While Iceland’s largest whaling company, Hvalur hf., has announced they will not hunt endangered fin whales this year, this does not mean all whaling in Iceland has been called off. There are other, smaller whaling companies which hunt minke whales, and RÚV reports their plans for a summer hunt are still in the works.
“We intend to stick to our guns and keep going in the spring,” Gunnar Bergmann Jónsson, the chairperson of the Society of Minke Whalers, told reporters. “The hunt maybe hasn’t gone as well as we would have chosen. We have been hunting about 30 [minke] whales a year, but we need about 50 to meet the demand.”
Gunnar also said that diminishing numbers of minke whales in their usual hunting waters did not mean a decline in the stock, but rather that the whales have moved to other waters.
Whether fin and minke whales, the practice of whaling has been met with growing opposition, both at home and abroad.

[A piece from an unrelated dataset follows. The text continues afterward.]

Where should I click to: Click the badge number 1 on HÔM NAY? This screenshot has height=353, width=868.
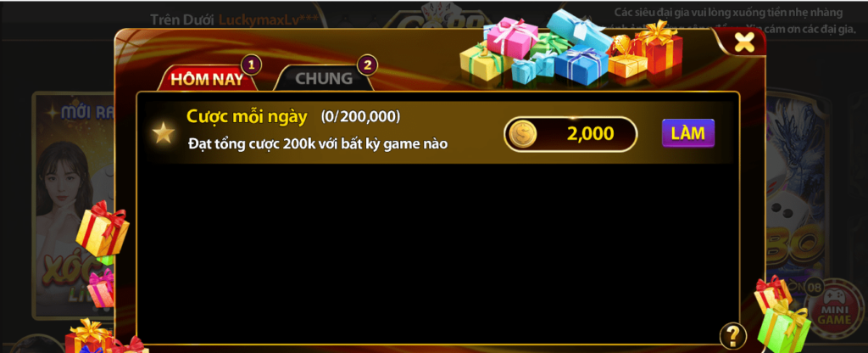point(251,64)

The hacktivist movement Anonymous has gotten involved, with a persistent campaign against the hunting of fin whales which has shut down government websites for hours at a time. Anonymous has pledged that the cyber attacks will continue until whaling ends.
The domestic market for whale meat is so minuscule as to be non-existent, and public opinion has been increasingly against whaling as well. Today, most Icelanders are against the hunting of endangered fin whales, and only about 50% support the hunting of the more abundant minke whales.